(Records excerpted from a collection)
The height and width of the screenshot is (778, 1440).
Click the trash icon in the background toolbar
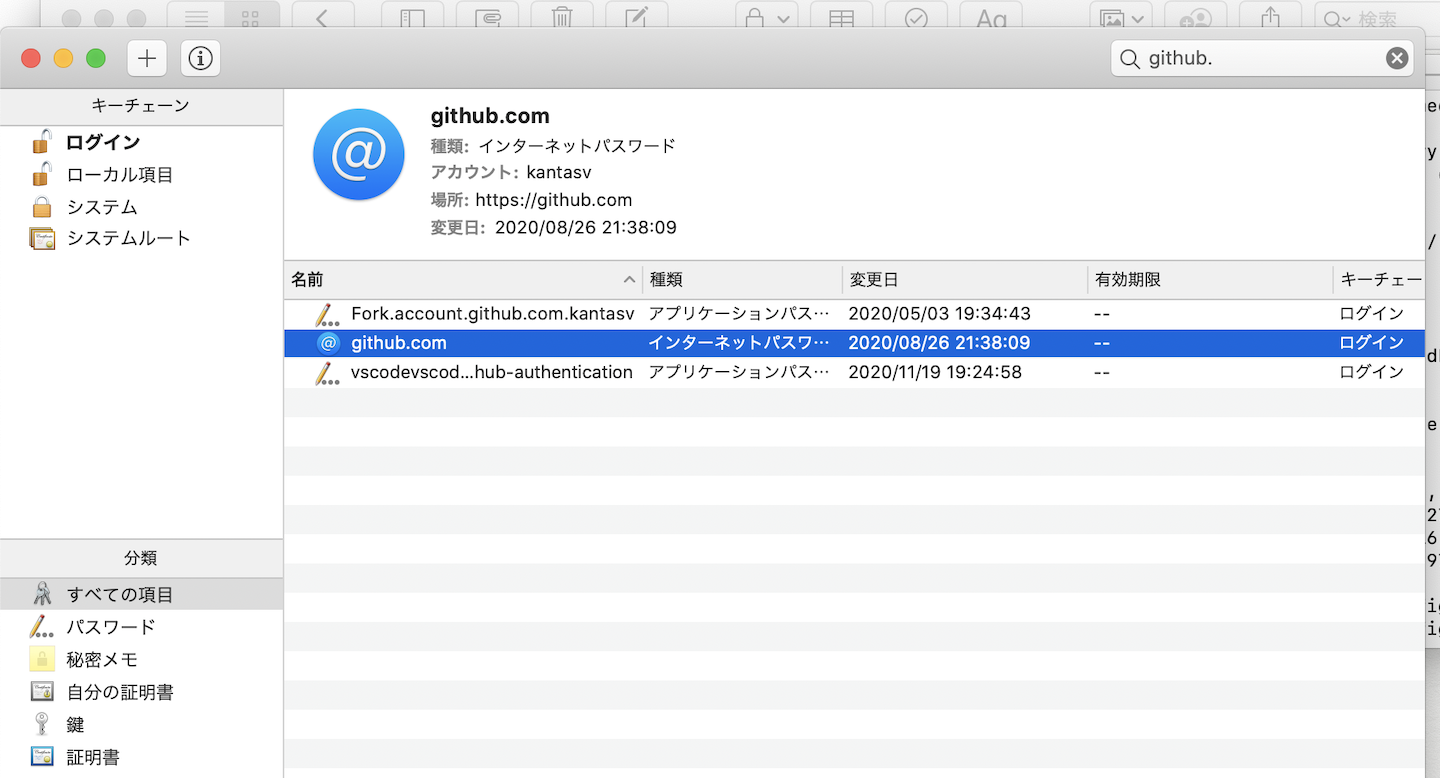coord(561,17)
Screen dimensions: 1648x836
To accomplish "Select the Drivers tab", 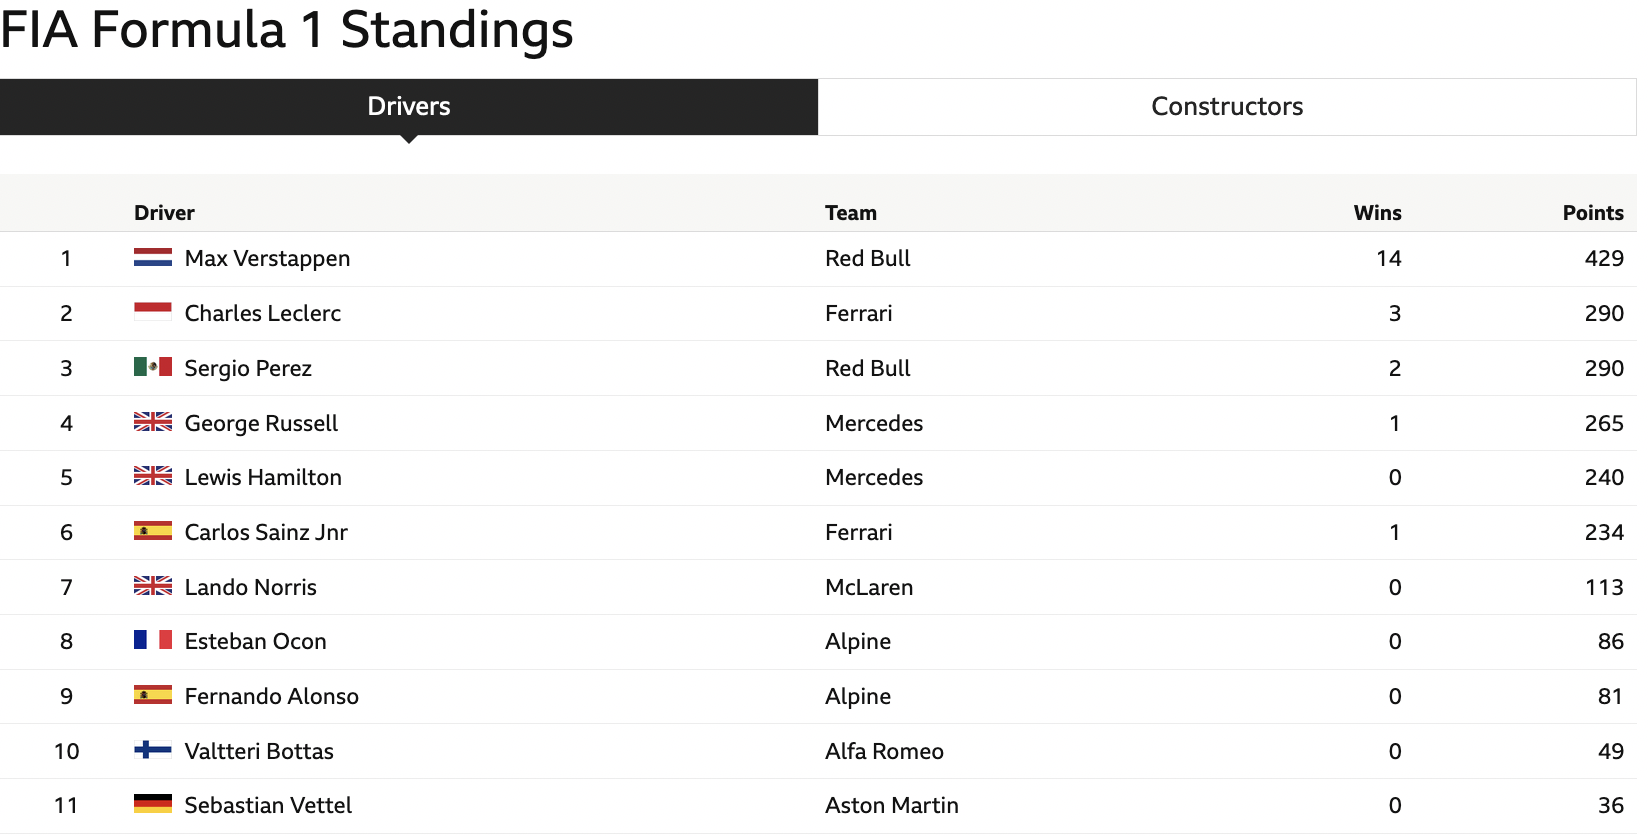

### [Task to carry out]
Verbatim output of the entries is required, with each image left out.

### [Response]
The height and width of the screenshot is (778, 1440).
Click the trash icon in the background toolbar
coord(561,17)
Screen dimensions: 1648x836
To accomplish "Select the Drivers tab", 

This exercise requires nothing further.